Para los socialistas, las próximas elecciones generales representan, evidentemente, un riesgo enorme; en primer lugar, porque pueden perderlas y tratarán a cualquier precio de que no sea así, pero, en segundo lugar, porque esa derrota podría convertirse en una auténtica debacle si el partido no hubiese sido capaz de ofrecer una alternativa a la derecha, pero también a sus propios errores. Comenzar a rectificar puede ser la medida más atrevida, pero también la más acertada, porque Zapatero podría prolongar su influencia más allá de la presidencia del gobierno dando paso a una voladura controlada de los efectos de su programa, y presentándose como el líder capaz de hacer lo que no supo hacer Aznar, preparar una sucesión ordenada con un partido en forma y sin hipotecas. Algo de eso intentó hacer el partido republicano en los EEUU, pero enfrente estaba Obama, lo que no es el caso aquí.
El tiempo político
Creo que muchos tendrán como un invento de la democracia española la idea de que la sabiduría del gobernante consista en el arte de controlar los tiempos. Siento molestar a los que crean descubrir en ese argumento alguna suerte de novedad. Por muchos aspavientos de protesta que se hagan, la acción política está siempre marcada por una tradición, por esas costumbres que, como han subrayado los filósofos, son más difíciles de cambiar que las leyes escritas.

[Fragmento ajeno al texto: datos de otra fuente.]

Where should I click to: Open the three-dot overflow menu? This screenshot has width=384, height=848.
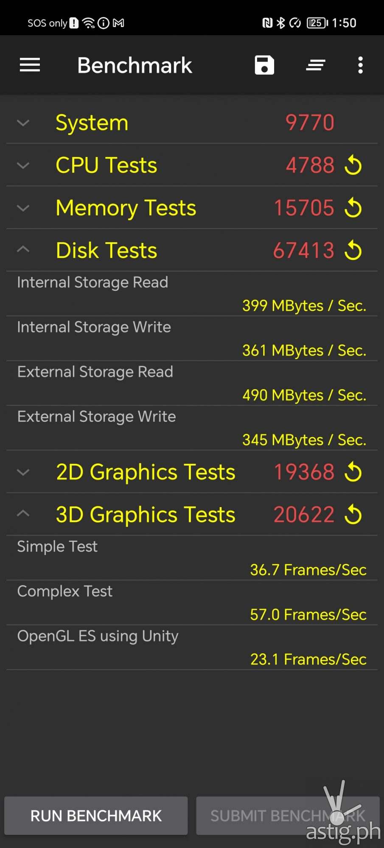[360, 65]
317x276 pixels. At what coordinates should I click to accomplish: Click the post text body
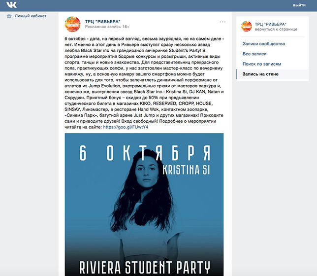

A mí, modestamente, me parece que la idea de controlar el ritmo político, aunque entre españoles pueda ser aún más antigua, tiene un antecedente inmediato en el modo de actuar de Franco, en esa su costumbre de amontonar los papeles de manera que el tiempo se encargase, a su manera, de resolverlos. Otra manera de actuar que, afortunadamente, se lleva menos, es la de Stalin, que tampoco era un gran demócrata, quien, al parecer, solía decir que si se muere el que plantea un problema, el problema tiende a desaparecer. Cabe discutir sobre la eficacia de ambos procedimientos, pero hay que reconocer que el primero no invita, directamente al menos, a la eliminación del sujeto problemático, procedimiento muy querido por el padrecito Stalin.
De cualquier manera, demorar las cosas suele ser una manera de tratar de evitarlas y, a su vez, una consecuencia de creer que los problemas son menos reales que artificiales. Sentarse a ver cómo pasa el cadáver del enemigo por delante de nuestra puerta puede ser un consejo útil para estoicos, yoguis y toda suerte de imperturbables, pero puede ser una receta letal para el político. Pondré dos ejemplos de esta misma semana para mostrar el estilo político menos afectado por la tendencia a evitar errores: Obama se metió en un jardín acusando a un policía de racista, e, inmediatamente, llevó al policía a la Casa Blanca para disculparse; Esperanza Aguirre se propasó, ligeramente, adjetivando a Zapatero, pero le llamó al día siguiente para excusarse. No es que el político tenga que vivir a golpe de agenda y sobresalto, pero creo que forma parte de la mitología ligada a la “lucecita de El Pardo” esa creencia en las supuestas virtudes de la desaparición.
Entramos en el verano agosteño que, en España, supone un gigantesco paréntesis, apenas ocupado por los incendios y por los chicos de ETA, que colocan algunas bombas, especialmente sonoras en época de playa. Pero en muy poco más de cuarenta días estaremos metidos de lleno en un otoño de espadas que se anuncian con vivos reflejos. Los políticos debieran acelerar, porque lo que pasa en España no se deja reducir a los aspavientos de nadie; urgen las reformas muy de fondo y en el Parlamento, y para eso se requiere imaginación, energía, cierto sentido del riesgo y algo de diligencia. Y, por supuesto, algún plan.